>>>>

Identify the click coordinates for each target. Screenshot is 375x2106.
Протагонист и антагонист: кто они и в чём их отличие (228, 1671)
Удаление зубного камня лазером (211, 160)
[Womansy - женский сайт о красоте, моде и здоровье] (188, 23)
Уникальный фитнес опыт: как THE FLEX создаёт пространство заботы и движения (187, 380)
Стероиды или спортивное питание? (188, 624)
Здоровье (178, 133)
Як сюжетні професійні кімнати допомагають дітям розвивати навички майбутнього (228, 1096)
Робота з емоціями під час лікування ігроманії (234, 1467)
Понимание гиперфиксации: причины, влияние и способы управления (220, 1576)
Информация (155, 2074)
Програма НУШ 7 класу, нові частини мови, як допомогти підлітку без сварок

<<<<

The data are to be transcribed in full, exactly as given.

Identify the click coordinates for each target. Screenshot is 375x2106.
Протагонист и антагонист: кто они и в чём их отличие (228, 1671)
Удаление зубного камня лазером (211, 160)
[Womansy - женский сайт о красоте, моде и здоровье] (188, 23)
Уникальный фитнес опыт: как THE FLEX создаёт пространство заботы и движения (187, 380)
Стероиды или спортивное питание? (188, 624)
Здоровье (178, 133)
Як сюжетні професійні кімнати допомагають дітям розвивати навички майбутнього (228, 1096)
Робота з емоціями під час лікування ігроманії (234, 1467)
Понимание гиперфиксации: причины, влияние и способы управления (220, 1576)
Информация (155, 2074)
Програма НУШ 7 класу, нові частини мови, як допомогти підлітку без сварок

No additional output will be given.